His new book, Book Was There: Reading in Electronic Times (Chicago), addresses current debates about the future of reading through a study of the long history of our embodied interactions with books. In exploring our tactile, visual, spatial, and social relations to reading -- from the scholarly study to the arboreal bower, from medieval manuscripts to urban interactive fictions -- Book Was There attempts to map out the possible futures of reading through an understanding of the historical entanglements of books, bodies, and screens.

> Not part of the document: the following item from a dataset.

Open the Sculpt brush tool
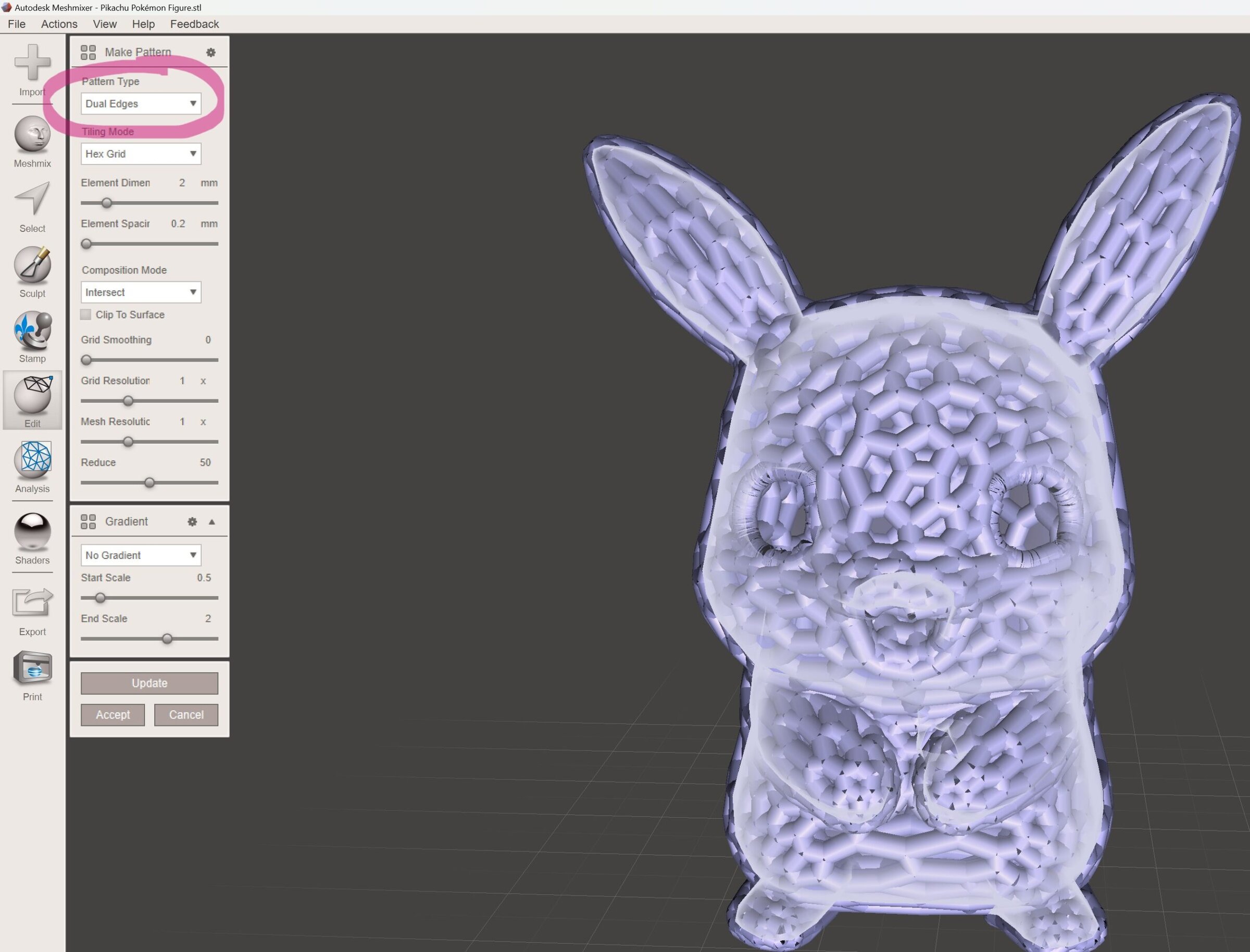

Prof. Piper is also the author of Dreaming in Books: The Making of the Bibliographic Imagination in the Romantic Age (Chicago, 2009), which The New Republic named one of the best art books of 2009 and which was awarded the MLA Prize for a First Book as well as honorable mention for the Harry Levin Prize for the American Comparative Literature Association. In addition, he is the author of a number of articles on the cultural role of eighteenth- and nineteenth-century book genres such as atlases, translations, miscellanies, diaries, ballads, note-books and gift-books.
In addition to these writing projects, Prof. Piper is the co-founder of the FQRSC-funded research group, Interacting with Print: Cultural Practices of Intermediality, 1700-1900, which explores through its annual “Interactions” conference how print shaped literary and visual form, individual identity, and social community through its interactions with other media, including handwriting, sculpture, music, theatre, and oral performance.